Postby Emily St Aubert » Mon May 11, 2009 12:33 pm UTC

boneasaurus wrote I think the creation of 24 hour news networks has a lot to do with the quality and type of news, as well as the sensationalism that goes along with it. These stations run on advertising, as most media does, so they need to cover what sells, and sensationalize what may not be as important as they portray. It's sad that Lindsay Lohan's coke addiction is all we see, but if you take a look at the most viewed articles on a given day on a site like CNN.com, what's number 1? Lindsay. It's a sad consequence of what people want the most of, which contributes to the amount of viewers/readers, which rakes in ad money. It's a vicious cycle. The 24 hour news networks are forced to sensationalize anything for the goal of viewers, which increases their ad revenue.


My experience is with UK and Swiss/other European media, primarily, but naturally a lot of content covers US news and gossip too. I think sometimes the sensationalism is explicable purely because, as you say, everyone likes to read about Li-Lo getting dumped by her girlfriend and what her dad has to say about it, but sometimes it feels more like we are being steered towards the trivial to distract us from the important.

For example, the recent UK media fuss over a scandalous incident involving Jonathan Ross and Russell Brand being rude to Andrew Sachs on BBC radio. To read the papers and their websites would give the impression that the country was not only gripped by the 'scandal' but also obsessed by the wider social/cultural/political implications. (The Wikipedia article on the row gives an outline of what happened). What's interesting to me is that the Mail newspaper kickstarted the complaints, prompting endless replays of the prank phone calls and acres of debate about the role of publicly funded broadcasting, and the whole thing degenerated very quickly after that; these are not irrelevant questions, and should be talked about, but the media hysteria was so ridiculously over the top, and gave way so quickly to self-referential 'analysis' of the 'how ridiculous all this coverage is' articles that themselves took up miles of columns... (here's a piece by Peter Tatchell in the Guardian, for example).
This is nothing new; but while all this was happening, terrible events in Pakistan and the DRC were going almost uncommented on, at least, by the mainstream news media. This is not to say that there's a deliberate conspiracy here as such; but more to suggest that there are political reasons why some stories get blown up out of all proportion as well as social ones. See also, for example, the fuss over the Prince Harry racism video that emerged in January...after three years hidden. I think the chances that it was revealed the minute it was found are minuscule; it's much more likely that someone orchestrated the timing, whether it be the Royal Family's press keeping it hidden till Harry had seen active service, or the News of the World wishing to, or being told to, splash this one at that moment to distract attention from something else. Politicians have been using the media to 'spin' stories for a long time, that's nothing new, although the current UK administration has been heavily criticised for doing this so intensively (see here for an example from 2002 and here for a very recent example, to name but two of many) and the theory I'm suggesting is an extension of this fact, really.

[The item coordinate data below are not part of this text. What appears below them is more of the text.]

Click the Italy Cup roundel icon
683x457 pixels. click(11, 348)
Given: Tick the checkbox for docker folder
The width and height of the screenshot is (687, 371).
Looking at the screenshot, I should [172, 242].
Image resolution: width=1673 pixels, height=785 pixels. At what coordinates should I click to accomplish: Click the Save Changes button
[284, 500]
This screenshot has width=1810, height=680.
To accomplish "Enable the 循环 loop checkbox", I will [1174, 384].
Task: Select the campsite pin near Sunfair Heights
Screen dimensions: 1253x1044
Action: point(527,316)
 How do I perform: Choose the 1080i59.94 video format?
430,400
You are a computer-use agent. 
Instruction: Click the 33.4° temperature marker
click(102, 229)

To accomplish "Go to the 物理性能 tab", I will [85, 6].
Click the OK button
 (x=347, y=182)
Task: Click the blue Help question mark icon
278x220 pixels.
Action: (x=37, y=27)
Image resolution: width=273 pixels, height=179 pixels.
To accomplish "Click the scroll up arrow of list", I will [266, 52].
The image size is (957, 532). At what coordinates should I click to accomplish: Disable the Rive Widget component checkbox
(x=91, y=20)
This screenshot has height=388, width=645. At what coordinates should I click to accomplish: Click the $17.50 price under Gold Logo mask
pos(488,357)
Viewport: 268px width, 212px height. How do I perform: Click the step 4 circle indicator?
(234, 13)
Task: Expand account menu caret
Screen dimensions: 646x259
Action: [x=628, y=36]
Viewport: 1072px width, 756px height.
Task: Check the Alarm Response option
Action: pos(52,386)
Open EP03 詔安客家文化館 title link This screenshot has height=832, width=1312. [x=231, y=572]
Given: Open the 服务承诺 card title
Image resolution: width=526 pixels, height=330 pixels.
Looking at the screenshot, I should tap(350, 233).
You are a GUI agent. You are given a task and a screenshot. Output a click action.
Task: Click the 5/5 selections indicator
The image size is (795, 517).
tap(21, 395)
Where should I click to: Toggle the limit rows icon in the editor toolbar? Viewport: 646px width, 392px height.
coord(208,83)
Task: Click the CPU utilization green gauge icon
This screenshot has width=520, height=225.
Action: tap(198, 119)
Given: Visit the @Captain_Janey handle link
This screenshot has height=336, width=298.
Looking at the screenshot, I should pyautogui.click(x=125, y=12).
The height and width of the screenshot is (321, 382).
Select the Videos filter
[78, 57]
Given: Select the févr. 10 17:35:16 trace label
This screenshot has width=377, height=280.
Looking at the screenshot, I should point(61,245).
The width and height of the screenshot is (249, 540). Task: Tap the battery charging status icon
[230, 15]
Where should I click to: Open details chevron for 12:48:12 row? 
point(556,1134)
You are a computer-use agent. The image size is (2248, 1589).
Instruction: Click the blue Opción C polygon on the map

Of course blogging and the freedom to post commentary anywhere and everywhere has a lot to do with the promulgation of repetitive and reductive debate. But it's hard not to feel that this is still steered, on the whole, by those in charge at the big media organisations that host blogs, message boards, own TV stations, and so on. Are we actively manipulated by the media? I would say sometimes, we are. And we have to try hard not to be.

What can you do? Personally, I would strongly recommend Al Jazeera's English news service. It's refreshingly free of nonsense, it has comprehensive and wide ranging worldwide coverage, and also in-depth commentary and analysis. It's been a revelation since it was launched, and I think it's excellent. (I don't work for them or have anything to do with them, I must add!)